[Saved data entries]
○ ○ ○ ○ ○ ○ ○
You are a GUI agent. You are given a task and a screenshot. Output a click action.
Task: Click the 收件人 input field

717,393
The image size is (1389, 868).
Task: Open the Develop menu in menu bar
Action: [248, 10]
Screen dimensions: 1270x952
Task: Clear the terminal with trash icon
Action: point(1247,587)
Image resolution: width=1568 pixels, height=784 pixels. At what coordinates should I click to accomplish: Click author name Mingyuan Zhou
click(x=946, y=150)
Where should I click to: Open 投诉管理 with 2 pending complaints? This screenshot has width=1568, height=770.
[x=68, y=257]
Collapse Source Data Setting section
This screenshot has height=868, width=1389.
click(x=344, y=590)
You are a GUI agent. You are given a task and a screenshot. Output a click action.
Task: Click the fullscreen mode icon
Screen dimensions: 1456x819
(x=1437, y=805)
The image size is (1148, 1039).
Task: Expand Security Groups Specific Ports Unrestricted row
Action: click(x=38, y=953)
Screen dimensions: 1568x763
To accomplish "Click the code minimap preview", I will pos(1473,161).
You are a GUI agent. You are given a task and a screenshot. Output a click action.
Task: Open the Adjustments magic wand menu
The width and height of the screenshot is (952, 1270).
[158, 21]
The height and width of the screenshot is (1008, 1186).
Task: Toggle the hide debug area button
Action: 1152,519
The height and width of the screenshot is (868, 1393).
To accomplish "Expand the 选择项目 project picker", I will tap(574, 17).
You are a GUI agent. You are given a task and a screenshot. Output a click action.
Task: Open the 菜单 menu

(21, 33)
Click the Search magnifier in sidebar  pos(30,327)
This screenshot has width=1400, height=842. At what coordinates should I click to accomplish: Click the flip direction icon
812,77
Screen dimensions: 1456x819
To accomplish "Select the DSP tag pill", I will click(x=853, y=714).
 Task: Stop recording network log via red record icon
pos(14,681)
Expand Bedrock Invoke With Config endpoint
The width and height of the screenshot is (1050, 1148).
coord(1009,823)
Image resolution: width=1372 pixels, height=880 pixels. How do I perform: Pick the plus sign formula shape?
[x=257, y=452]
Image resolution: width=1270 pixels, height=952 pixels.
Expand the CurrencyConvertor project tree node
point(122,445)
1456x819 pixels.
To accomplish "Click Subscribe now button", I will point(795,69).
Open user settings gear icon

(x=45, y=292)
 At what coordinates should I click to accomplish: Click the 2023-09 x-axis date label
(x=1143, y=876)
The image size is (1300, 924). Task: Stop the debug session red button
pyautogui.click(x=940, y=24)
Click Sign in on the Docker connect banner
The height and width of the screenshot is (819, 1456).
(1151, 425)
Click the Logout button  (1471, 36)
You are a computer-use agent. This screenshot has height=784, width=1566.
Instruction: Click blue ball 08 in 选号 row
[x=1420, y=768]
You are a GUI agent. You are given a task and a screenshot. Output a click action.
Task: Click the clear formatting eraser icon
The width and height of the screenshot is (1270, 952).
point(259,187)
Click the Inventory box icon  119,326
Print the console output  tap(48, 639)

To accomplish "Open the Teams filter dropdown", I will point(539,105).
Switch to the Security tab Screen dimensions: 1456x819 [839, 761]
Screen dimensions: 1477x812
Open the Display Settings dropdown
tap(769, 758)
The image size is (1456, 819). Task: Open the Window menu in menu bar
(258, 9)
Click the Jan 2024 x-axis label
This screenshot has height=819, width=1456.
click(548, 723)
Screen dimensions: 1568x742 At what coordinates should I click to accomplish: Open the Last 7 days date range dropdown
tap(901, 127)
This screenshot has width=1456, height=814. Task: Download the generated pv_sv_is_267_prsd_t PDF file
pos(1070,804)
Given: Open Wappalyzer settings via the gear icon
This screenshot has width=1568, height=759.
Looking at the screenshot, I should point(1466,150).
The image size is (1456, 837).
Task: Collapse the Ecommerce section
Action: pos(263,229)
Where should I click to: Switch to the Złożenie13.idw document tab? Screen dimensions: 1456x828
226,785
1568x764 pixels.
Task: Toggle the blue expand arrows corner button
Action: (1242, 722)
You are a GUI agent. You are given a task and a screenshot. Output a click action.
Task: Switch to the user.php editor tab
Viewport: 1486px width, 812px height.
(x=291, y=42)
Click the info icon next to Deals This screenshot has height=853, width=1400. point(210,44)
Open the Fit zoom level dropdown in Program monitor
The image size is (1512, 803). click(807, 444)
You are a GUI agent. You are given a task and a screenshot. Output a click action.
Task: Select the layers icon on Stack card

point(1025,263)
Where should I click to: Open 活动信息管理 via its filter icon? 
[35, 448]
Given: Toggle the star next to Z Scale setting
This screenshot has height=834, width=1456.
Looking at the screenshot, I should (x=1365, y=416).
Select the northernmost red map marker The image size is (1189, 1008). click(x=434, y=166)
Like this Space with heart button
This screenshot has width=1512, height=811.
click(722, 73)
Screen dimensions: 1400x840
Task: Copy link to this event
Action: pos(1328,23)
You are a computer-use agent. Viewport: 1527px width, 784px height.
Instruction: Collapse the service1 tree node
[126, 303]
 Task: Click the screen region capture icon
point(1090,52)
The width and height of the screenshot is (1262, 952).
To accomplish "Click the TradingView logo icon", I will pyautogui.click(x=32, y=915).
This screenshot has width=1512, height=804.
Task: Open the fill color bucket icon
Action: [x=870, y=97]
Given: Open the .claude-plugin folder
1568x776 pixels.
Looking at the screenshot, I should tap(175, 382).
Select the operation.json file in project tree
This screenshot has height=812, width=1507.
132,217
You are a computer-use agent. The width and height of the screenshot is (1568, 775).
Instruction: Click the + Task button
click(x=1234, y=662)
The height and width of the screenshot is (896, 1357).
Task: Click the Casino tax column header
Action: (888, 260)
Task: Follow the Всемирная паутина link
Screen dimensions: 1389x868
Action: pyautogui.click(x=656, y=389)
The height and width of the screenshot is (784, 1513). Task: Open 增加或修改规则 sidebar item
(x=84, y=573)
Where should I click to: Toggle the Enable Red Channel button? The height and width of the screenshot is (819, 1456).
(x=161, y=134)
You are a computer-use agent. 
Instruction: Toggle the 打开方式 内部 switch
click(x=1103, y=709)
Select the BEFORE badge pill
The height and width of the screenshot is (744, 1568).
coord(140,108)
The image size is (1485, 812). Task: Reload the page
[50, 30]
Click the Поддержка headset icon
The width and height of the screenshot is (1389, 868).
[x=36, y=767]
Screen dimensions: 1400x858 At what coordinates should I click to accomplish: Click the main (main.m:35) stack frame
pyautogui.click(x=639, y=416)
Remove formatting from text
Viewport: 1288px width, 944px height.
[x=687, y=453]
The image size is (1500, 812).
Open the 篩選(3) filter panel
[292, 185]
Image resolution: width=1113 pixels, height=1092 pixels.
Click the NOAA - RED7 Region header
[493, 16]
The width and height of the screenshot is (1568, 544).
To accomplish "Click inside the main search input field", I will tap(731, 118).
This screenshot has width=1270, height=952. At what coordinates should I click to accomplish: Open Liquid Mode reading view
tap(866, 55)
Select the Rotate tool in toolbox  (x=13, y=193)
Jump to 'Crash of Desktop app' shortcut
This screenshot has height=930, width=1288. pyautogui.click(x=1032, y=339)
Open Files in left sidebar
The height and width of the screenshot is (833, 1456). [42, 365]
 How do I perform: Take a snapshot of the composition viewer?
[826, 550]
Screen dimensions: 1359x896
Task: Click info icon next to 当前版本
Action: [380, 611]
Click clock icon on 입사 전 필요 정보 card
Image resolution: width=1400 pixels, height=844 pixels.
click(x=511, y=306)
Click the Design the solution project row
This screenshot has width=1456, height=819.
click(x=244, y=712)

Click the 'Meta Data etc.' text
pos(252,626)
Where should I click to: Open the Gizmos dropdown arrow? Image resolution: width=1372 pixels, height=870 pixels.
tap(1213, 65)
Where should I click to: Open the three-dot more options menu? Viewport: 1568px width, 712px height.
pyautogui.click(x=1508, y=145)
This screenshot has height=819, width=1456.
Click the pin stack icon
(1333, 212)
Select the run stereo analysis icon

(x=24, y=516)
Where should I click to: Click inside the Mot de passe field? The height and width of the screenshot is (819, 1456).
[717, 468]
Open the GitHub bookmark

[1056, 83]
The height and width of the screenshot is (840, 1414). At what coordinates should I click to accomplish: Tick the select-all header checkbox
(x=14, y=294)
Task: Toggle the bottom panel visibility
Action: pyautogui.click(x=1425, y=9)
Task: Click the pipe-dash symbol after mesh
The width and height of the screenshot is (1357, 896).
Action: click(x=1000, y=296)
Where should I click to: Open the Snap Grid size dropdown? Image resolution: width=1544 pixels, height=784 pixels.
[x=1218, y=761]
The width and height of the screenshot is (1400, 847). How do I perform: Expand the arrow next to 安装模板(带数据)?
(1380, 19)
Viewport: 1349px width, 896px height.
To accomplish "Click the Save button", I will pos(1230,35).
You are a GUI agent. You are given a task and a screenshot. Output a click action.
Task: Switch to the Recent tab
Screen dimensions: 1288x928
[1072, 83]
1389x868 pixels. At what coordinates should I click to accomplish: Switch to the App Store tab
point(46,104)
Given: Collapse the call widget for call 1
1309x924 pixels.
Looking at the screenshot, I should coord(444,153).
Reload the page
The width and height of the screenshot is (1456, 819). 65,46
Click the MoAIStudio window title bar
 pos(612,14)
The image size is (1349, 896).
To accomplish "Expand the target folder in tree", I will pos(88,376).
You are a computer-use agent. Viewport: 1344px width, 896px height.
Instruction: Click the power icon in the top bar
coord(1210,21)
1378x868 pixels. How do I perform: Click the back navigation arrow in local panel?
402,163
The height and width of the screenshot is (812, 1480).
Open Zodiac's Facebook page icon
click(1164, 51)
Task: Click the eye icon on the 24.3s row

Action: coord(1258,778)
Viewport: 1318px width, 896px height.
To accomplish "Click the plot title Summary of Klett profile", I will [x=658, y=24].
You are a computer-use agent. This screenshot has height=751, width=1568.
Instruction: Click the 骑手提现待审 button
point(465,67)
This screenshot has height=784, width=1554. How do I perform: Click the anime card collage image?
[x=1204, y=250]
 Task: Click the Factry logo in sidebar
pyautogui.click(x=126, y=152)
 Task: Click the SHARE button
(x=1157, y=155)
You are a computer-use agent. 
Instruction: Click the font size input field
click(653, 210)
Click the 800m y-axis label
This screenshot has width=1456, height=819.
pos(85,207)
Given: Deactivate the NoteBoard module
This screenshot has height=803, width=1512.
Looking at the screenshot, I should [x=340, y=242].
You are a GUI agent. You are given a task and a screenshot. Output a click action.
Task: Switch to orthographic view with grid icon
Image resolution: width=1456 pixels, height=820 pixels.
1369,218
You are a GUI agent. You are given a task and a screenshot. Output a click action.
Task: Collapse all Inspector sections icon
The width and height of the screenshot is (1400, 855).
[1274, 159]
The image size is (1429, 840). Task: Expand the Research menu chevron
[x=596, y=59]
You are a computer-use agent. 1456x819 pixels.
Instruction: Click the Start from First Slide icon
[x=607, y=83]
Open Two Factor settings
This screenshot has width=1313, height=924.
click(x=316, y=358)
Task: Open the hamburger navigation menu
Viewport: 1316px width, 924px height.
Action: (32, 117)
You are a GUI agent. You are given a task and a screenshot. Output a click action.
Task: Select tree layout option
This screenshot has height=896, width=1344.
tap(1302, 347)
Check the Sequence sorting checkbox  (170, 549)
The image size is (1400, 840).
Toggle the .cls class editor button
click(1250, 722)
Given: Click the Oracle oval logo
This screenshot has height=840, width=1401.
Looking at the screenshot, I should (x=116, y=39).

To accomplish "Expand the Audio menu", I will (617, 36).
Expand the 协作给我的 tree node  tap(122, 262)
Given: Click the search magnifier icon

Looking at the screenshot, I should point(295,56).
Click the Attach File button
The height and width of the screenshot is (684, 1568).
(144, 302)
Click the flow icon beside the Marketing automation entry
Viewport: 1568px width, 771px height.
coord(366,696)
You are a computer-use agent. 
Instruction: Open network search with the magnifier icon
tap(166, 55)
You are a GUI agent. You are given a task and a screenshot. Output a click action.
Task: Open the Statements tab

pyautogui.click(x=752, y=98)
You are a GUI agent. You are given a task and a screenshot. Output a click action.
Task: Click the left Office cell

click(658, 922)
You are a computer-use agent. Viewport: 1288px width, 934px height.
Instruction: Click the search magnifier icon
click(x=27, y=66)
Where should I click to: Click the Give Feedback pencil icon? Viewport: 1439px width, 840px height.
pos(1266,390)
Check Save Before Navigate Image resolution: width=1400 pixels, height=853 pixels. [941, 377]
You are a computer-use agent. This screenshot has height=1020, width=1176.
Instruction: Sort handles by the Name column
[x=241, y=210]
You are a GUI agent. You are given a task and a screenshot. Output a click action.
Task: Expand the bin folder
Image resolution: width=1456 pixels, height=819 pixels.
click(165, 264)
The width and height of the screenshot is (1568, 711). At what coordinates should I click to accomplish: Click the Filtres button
○ ○ ○ ○ ○ ○ ○
__What you have to do__
Find the line that contains "Given: Click the search magnifier icon". Repeat it and every line after it, exactly as written, up to and including the last line of the records above.

__Exercise solution__
Given: Click the search magnifier icon

Looking at the screenshot, I should point(295,56).
Click the Attach File button
The height and width of the screenshot is (684, 1568).
(144, 302)
Click the flow icon beside the Marketing automation entry
Viewport: 1568px width, 771px height.
coord(366,696)
You are a computer-use agent. 
Instruction: Open network search with the magnifier icon
tap(166, 55)
You are a GUI agent. You are given a task and a screenshot. Output a click action.
Task: Open the Statements tab

pyautogui.click(x=752, y=98)
You are a GUI agent. You are given a task and a screenshot. Output a click action.
Task: Click the left Office cell

click(658, 922)
You are a computer-use agent. Viewport: 1288px width, 934px height.
Instruction: Click the search magnifier icon
click(x=27, y=66)
Where should I click to: Click the Give Feedback pencil icon? Viewport: 1439px width, 840px height.
pos(1266,390)
Check Save Before Navigate Image resolution: width=1400 pixels, height=853 pixels. [941, 377]
You are a computer-use agent. This screenshot has height=1020, width=1176.
Instruction: Sort handles by the Name column
[x=241, y=210]
You are a GUI agent. You are given a task and a screenshot. Output a click action.
Task: Expand the bin folder
Image resolution: width=1456 pixels, height=819 pixels.
click(165, 264)
The width and height of the screenshot is (1568, 711). At what coordinates should I click to accomplish: Click the Filtres button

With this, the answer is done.